La voie suivie par la Yougoslavie est à cet égard tout à fait exemplaire. A partir de 1950 (année de la loi sur les conseils ouvriers) le développement des rapports marchands et le développement de l’autogestion vont de pair. Chaque extension nouvelle des pouvoirs réels des conseils ouvriers et des comités de gestion s’accompagne d’une diminution des prérogatives et des capacités d’intervention des organes de planification centraux soit directement au profit des entreprises soit au profit des communes ou des républiques. Si on compare les résultats atteints par la Yougoslavie avec ceux atteints par les autres pays de l’Est, l’avantage est dans presque tous les domaines pour la Yougoslavie. La croissance économique depuis 1953 a atteint des rythmes très élevés (sauf entre 1965 et 1967), l’industrialisation a été très rapide, le rôle de la contrainte est très inférieur à ce qu’il est en U.R.S.S. ou en Pologne, le droit de grève est reconnu, il n’y a pas de caporalisme intellectuel. Pourtant ce bilan n’est pas sans ombres. Depuis l’abandon de la planification autoritaire les inégalités de rémunération se sont accrues de façon considérable, bien qu’elles soient encore loin des inégalités propres aux pays capitalistes.

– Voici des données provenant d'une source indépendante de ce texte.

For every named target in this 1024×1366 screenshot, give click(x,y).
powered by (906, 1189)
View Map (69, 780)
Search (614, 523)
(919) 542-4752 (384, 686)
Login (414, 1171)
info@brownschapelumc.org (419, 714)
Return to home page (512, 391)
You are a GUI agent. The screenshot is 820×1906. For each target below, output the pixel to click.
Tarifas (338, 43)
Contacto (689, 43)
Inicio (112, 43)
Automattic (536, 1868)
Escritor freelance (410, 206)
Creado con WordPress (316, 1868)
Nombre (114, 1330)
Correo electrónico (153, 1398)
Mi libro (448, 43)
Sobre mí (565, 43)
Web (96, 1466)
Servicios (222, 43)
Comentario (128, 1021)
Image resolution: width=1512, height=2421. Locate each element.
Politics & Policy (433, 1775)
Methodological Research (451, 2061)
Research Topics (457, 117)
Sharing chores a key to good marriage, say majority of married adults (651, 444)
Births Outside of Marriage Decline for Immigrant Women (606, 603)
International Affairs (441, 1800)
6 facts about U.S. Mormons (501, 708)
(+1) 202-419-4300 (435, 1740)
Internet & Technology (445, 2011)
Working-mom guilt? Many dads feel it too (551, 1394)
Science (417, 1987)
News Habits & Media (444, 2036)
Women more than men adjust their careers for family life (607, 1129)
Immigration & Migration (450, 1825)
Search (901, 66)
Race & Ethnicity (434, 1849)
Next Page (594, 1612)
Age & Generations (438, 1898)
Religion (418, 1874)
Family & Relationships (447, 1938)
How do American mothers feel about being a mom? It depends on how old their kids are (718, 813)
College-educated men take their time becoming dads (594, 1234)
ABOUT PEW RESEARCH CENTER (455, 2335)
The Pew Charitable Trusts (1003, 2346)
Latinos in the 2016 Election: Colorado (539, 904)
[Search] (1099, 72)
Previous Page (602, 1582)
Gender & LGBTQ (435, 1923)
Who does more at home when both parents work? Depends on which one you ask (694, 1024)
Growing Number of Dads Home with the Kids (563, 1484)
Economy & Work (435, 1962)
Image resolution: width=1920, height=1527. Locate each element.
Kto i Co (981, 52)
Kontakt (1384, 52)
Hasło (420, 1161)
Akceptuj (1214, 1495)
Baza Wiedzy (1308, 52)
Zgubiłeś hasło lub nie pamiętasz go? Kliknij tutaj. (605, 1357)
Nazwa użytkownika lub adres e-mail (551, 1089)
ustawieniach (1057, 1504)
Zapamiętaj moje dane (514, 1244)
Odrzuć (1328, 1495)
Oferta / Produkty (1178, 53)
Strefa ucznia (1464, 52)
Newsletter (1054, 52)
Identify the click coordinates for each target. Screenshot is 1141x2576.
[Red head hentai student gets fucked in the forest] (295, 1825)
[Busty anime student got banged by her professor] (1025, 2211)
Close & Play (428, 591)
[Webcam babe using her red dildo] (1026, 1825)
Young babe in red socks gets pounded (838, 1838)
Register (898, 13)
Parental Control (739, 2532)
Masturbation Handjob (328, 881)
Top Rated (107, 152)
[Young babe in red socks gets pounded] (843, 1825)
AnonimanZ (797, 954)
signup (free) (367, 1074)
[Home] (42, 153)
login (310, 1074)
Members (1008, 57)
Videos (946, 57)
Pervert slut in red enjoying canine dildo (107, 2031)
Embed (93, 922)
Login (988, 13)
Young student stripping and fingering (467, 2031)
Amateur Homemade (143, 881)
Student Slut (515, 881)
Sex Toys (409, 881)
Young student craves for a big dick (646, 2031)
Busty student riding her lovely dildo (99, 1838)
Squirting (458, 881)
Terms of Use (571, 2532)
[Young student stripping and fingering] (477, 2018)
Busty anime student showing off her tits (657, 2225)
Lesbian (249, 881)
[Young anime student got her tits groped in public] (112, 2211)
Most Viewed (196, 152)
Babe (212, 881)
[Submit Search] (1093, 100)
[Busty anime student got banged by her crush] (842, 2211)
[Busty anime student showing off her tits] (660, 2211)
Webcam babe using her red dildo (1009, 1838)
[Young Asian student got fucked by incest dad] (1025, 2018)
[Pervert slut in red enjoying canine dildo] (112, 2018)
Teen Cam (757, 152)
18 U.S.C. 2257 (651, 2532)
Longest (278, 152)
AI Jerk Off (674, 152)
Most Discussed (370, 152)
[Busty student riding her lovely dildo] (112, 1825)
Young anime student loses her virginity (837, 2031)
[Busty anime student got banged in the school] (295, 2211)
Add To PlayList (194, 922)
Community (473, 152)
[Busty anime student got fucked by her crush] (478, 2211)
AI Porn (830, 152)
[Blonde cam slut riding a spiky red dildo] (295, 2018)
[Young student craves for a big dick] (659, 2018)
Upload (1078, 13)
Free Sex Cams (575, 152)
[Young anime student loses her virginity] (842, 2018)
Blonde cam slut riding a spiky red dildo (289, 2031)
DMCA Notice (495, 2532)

Le chômage (268.000 personnes en 1967) est devenu un grave fléau social, les zones sous-développées ne rattrapent que très lentement leur retard et les conflits entre les différentes nationalités n’ont toujours pas disparu de l’ordre du jour. Qui plus est, à la faveur de la concurrence et de la recherche de la rentabilité, certaines contradictions propres aux sociétés capitalistes sont en train de se développer : contradiction entre consommation privée et consommation sociale, entre la socialisation croissante des forces de production et un mode individualiste d’insertion dans la production, entre la dispersion des unités de production et la nécessité de contrôler socialement la production. Mais écoutons ce qu’ont à dire des critiques yougoslaves sur la situation de leurs pays :
Mladen Caldarovic [1] « Le système de l’autogestion et encore plus le système de rémunération qu’on introduit dans toutes les unités organisationnelles de notre société, sont marqués par le fait que leur mode de fonctionnement est dicté par les lois de la production marchande. On peut dire que dans notre pays la production marchande est d’une manière spécifique devenue un fétiche... Dans un pays avec une structure sociale comme la nôtre, ces relations ont un caractère typiquement petit bourgeois... Il est vrai, l’exploitation sous ses formes directes est devenue impossible, mais l’initiative et l’auto-assertion sont devenues parties intégrantes de l’isolement compétitif... Dans l’ardeur à déterminer des différences exactes dans la contribution et la valeur du travail ou à déterminer l’effet obtenu et le paiement en fonction de cet effet, on arrive à des situations absurdes, en particulier quand les différences ne peuvent pas être déterminées du tout parce qu’il manque un critère objectif... La rémunération selon l’intensité de l’effort - je veux dire la rémunération qui est le résultat d’une évaluation collective et d’un libre échange de vue - a été à peu près complètement ignorée. La valeur éducative de cette évaluation collective a échappé à peu près entièrement aux organisateurs de notre vie sociale. »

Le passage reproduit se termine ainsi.